> [Data listing]
______

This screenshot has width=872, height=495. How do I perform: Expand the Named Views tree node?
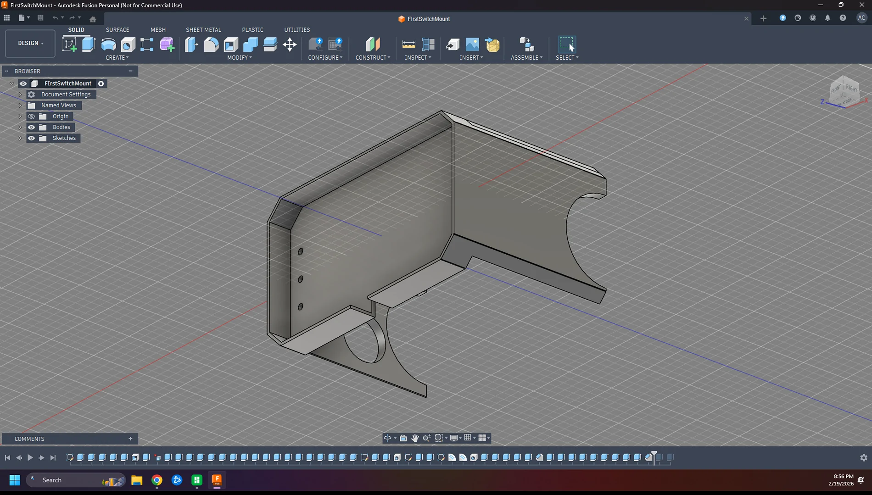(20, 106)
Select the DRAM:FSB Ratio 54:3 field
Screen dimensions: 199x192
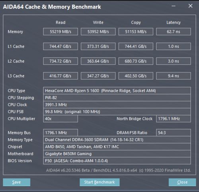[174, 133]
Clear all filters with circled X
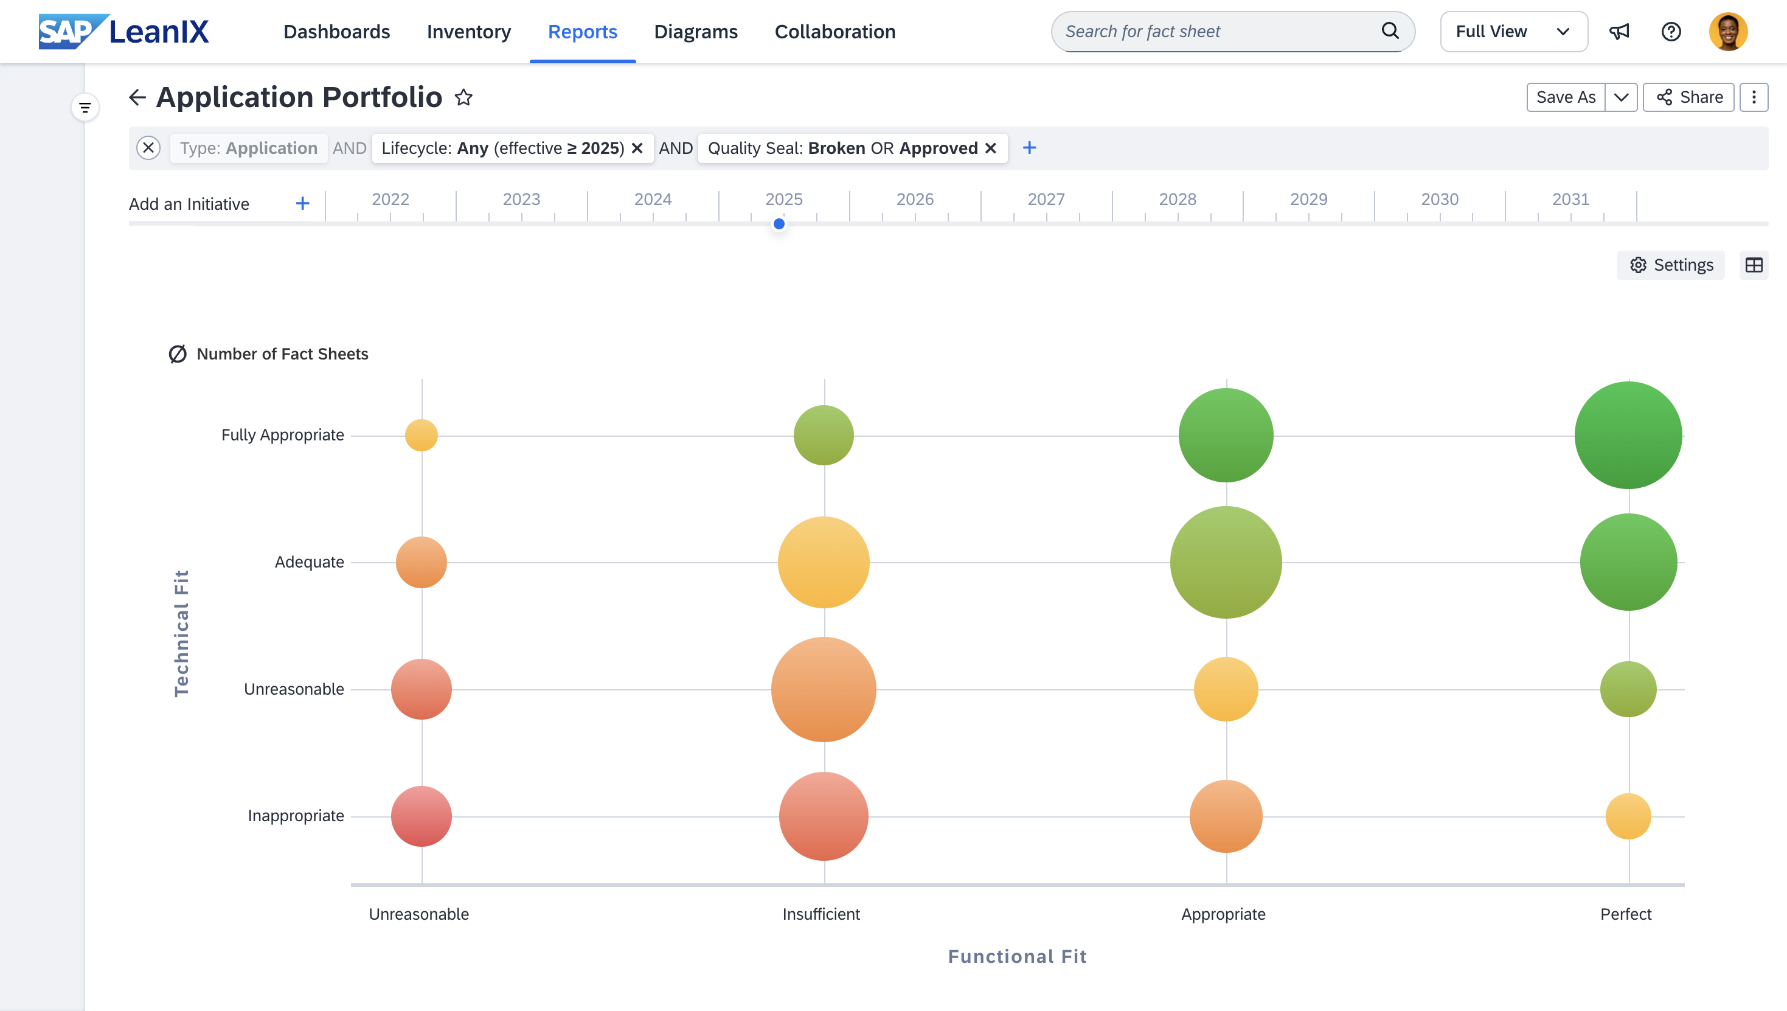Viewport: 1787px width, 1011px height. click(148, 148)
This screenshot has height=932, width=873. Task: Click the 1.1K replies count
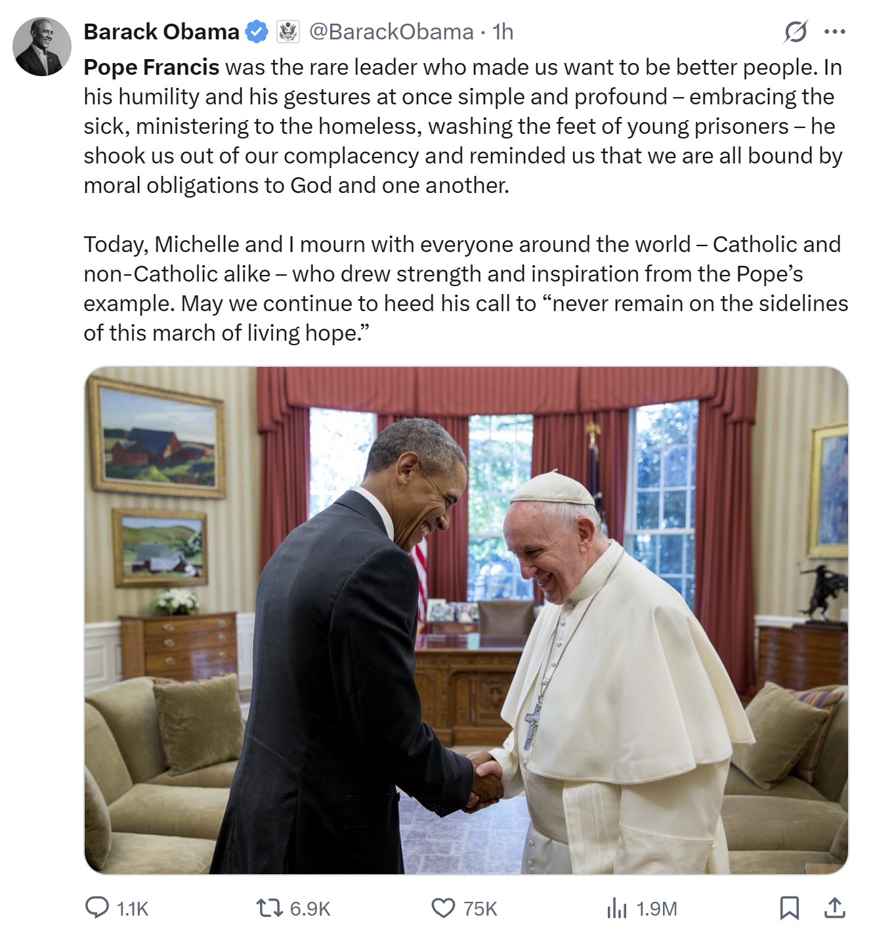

______

> [OBJECTIVE] Reproduce the data listing above word for word, omitting the pictures.

> [EXERCISE OUTPUT]
This screenshot has width=872, height=495. How do I perform: Expand the Named Views tree node?
(20, 106)
Select the DRAM:FSB Ratio 54:3 field
Screen dimensions: 199x192
[174, 133]
Clear all filters with circled X
Viewport: 1787px width, 1011px height. click(148, 148)
This screenshot has height=932, width=873. Task: Click the 1.1K replies count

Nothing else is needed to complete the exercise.